Nuove regole per la perequazione automatica: aumenti pieni solo sulle pensioni minime, percentuali ridotte per gli assegni più alti. Ecco come cambiano gli importi.
La rivalutazione delle pensioni continua a rappresentare un tema cruciale per milioni di contribuenti italiani, soprattutto alla luce delle recenti disposizioni normative e dell’andamento dell’inflazione che impattano direttamente sul potere d’acquisto dei pensionati.
Per il biennio 2025-2026, il sistema di adeguamento degli assegni pensionistici conferma la divisione in fasce con aumenti differenziati, penalizzando in percentuale soprattutto chi percepisce trattamenti più elevati.
Meccanismo di rivalutazione pensioni nel biennio 2025-2026
L’adeguamento delle pensioni all’inflazione, conosciuto come perequazione automatica, è un diritto fondamentale per garantire che i trattamenti pensionistici mantengano il loro valore reale nel tempo, difendendo così i pensionati dall’erosione causata dall’aumento del costo della vita certificato dall’ISTAT.

Nel corso del 2025, l’inflazione provvisoria è stata indicata allo 0,8%, mentre quella definitiva si è attestata all’1%. Questo dato comporta un conguaglio a favore dei pensionati per l’intero anno, con un aumento degli assegni proporzionale al tasso inflazionistico.
Tuttavia, non tutte le pensioni vengono rivalutate allo stesso modo: il sistema prevede tre fasce di rivalutazione, una divisione che determina aumenti differenziati a seconda dell’importo percepito.
Le pensioni più basse godono della rivalutazione piena, mentre per quelle più alte si applicano percentuali ridotte, con una conseguente perdita di potere d’acquisto per chi riceve trattamenti superiori. Il meccanismo di adeguamento prevede che:
- Le pensioni fino a quattro volte il minimo INPS (attualmente pari a 603,40 euro mensili) ottengano il 100% della rivalutazione;
- Per le pensioni comprese tra 4 e 5 volte il minimo, la rivalutazione è pari al 90% dell’inflazione;
- Oltre le 5 volte il minimo, la rivalutazione scende al 75%.
Per dare un’idea concreta, una pensione di 3.017 euro lordi al mese (pari a 5 volte il trattamento minimo) riceverà la rivalutazione piena solo sulla quota fino a circa 2.413 euro, mentre l’eccedenza sarà rivalutata con una percentuale ridotta (0,72% fino a 5 volte il minimo e 0,60% per la parte superiore).
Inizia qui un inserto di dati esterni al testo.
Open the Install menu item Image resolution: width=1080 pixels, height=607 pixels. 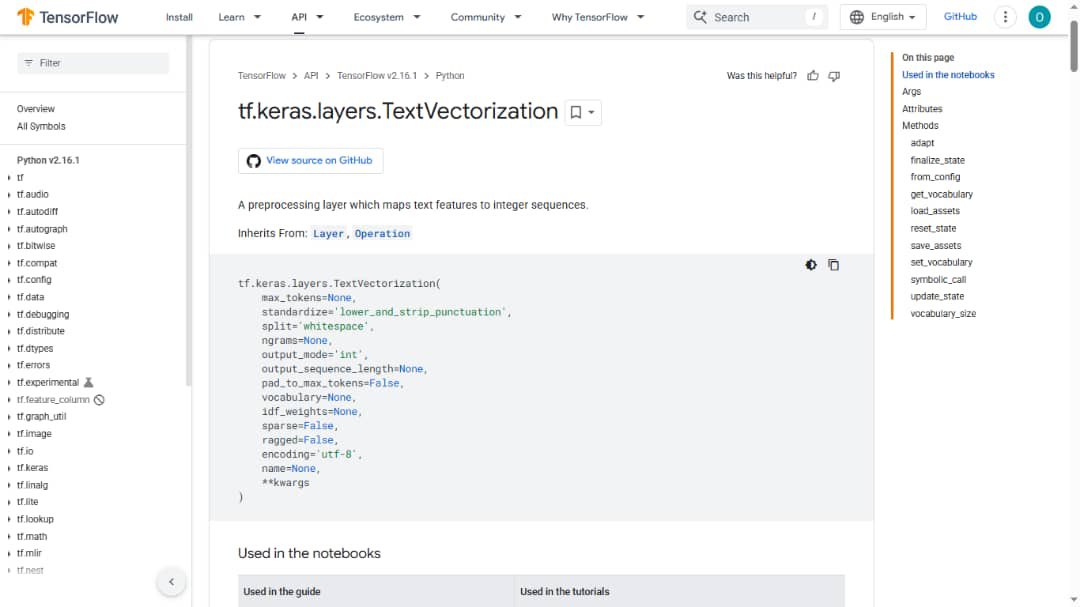point(179,17)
L’INPS provvede automaticamente all’aggiornamento degli importi, senza necessità di alcuna domanda da parte dei pensionati, seguendo le disposizioni contenute nel decreto governativo che definisce le aliquote di perequazione annuale.
Il sistema attuale, sebbene sia stato pensato per tutelare i pensionati mantenendo una certa progressività, è meno penalizzante rispetto al passato. Negli anni precedenti, infatti, le rivalutazioni applicate alle fasce superiori erano più drastiche e le percentuali più basse.
Per esempio, nel 2023 l’inflazione ha raggiunto il 5,4%, mentre nel 2022 si è attestata all’8,1%. In quegli anni, le pensioni più alte affrontavano riduzioni molto più significative, con aliquote che scendevano fino al 22% per importi superiori a 10 volte il minimo INPS. La struttura progressiva di allora prevedeva:
- 100% della rivalutazione fino a 4 volte il minimo;
- 85% tra 4 e 5 volte il minimo;
- 53% tra 5 e 6 volte il minimo;
- 47% tra 6 e 8 volte il minimo;
- 37% tra 8 e 10 volte il minimo;
- 22% oltre 10 volte il minimo.
Nel 2025, grazie alla rivalutazione definitiva dell’1%, molti pensionati risultano a credito di uno 0,2% per l’intero anno, un saldo positivo che rimarca l’importanza di questo meccanismo per tutelare il reddito da pensione.
La progressività introdotta negli ultimi anni ha quindi alleggerito la penalizzazione sulle pensioni più elevate, anche se la divisione in fasce determina comunque una disparità nel trattamento degli assegni, con un impatto diverso sulla capacità di spesa dei pensionati a seconda dell’importo percepito.
La struttura attuale mira a bilanciare la necessità di sostenere adeguatamente i trattamenti minimi, garantendo loro la rivalutazione piena, e quella di contenere l’impatto finanziario complessivo del sistema previdenziale, limitando gli aumenti sulle pensioni più alte.